- _Provided material_
--- START ---

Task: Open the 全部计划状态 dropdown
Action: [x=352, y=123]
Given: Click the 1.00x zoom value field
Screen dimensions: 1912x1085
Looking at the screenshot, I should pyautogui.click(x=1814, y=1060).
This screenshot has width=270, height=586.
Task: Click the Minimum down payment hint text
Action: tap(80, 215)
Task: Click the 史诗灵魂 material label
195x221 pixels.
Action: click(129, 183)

--- END ---
--- START ---

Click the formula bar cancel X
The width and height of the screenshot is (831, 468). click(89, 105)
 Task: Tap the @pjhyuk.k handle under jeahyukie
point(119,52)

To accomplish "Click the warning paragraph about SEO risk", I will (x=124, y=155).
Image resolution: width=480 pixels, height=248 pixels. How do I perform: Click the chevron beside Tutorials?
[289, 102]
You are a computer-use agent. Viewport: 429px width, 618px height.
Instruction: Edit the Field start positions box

--- END ---
--- START ---

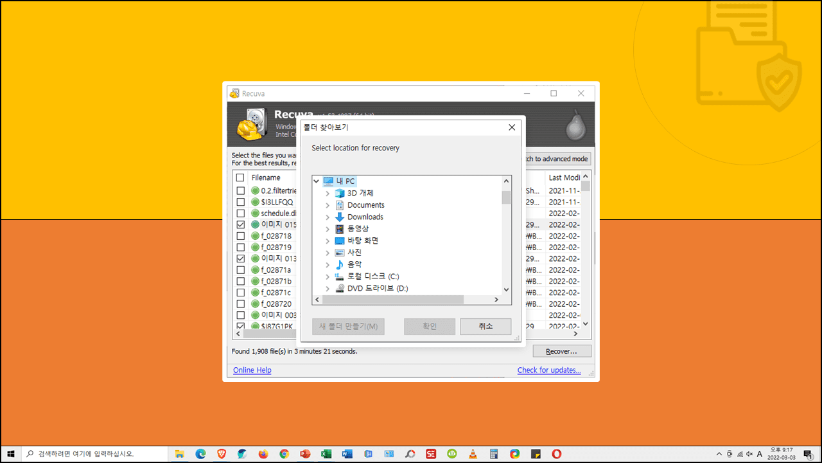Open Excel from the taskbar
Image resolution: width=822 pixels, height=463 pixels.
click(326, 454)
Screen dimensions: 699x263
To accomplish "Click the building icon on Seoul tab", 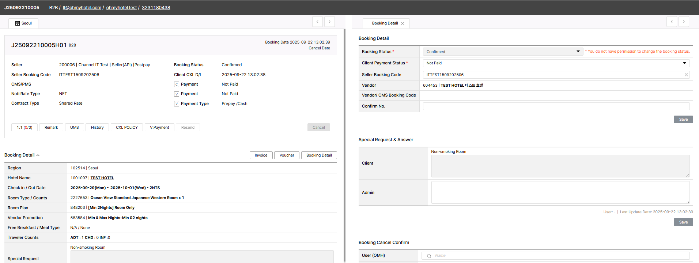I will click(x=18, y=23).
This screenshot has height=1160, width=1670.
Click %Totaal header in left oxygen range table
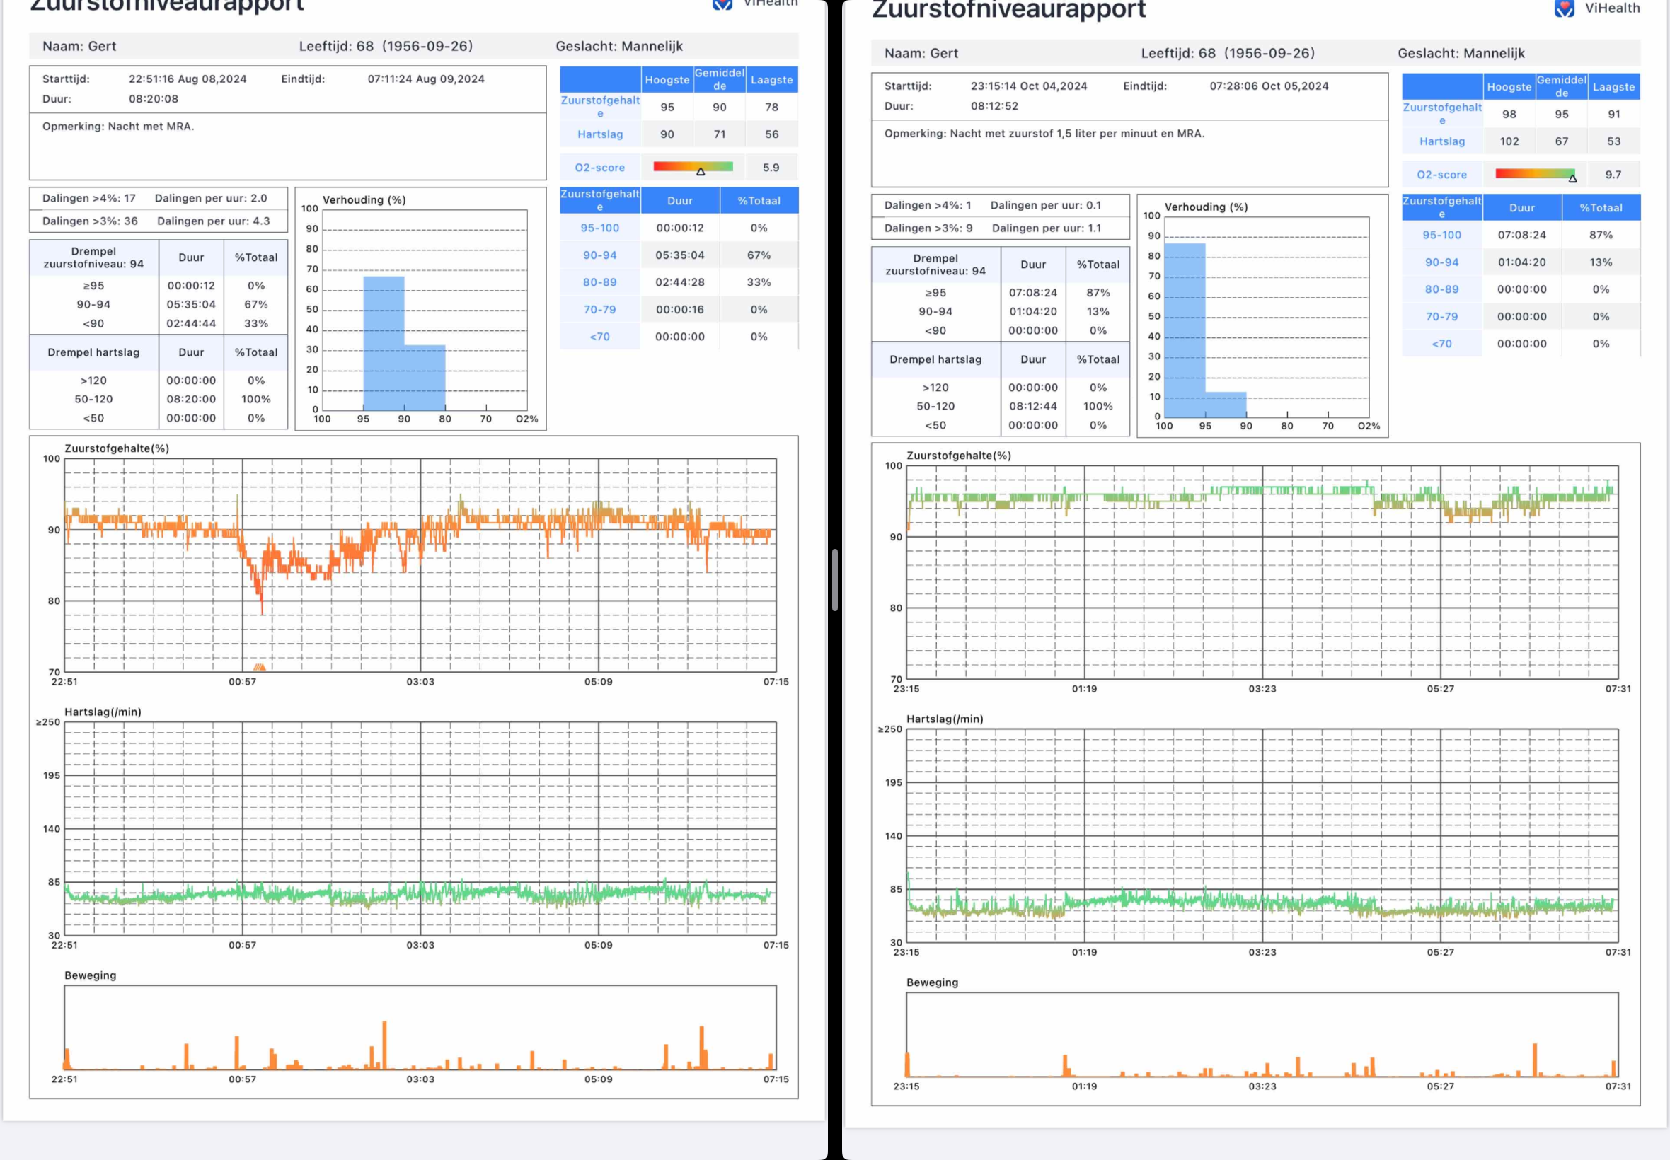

--- END ---

- _Instructions to follow_
Copy verbatim the lines of the items from the line with "This screenshot has height=1160, width=1670." to the line with "Click %Totaal header", both included.

- _Written response_
This screenshot has height=1160, width=1670.
Click %Totaal header in left oxygen range table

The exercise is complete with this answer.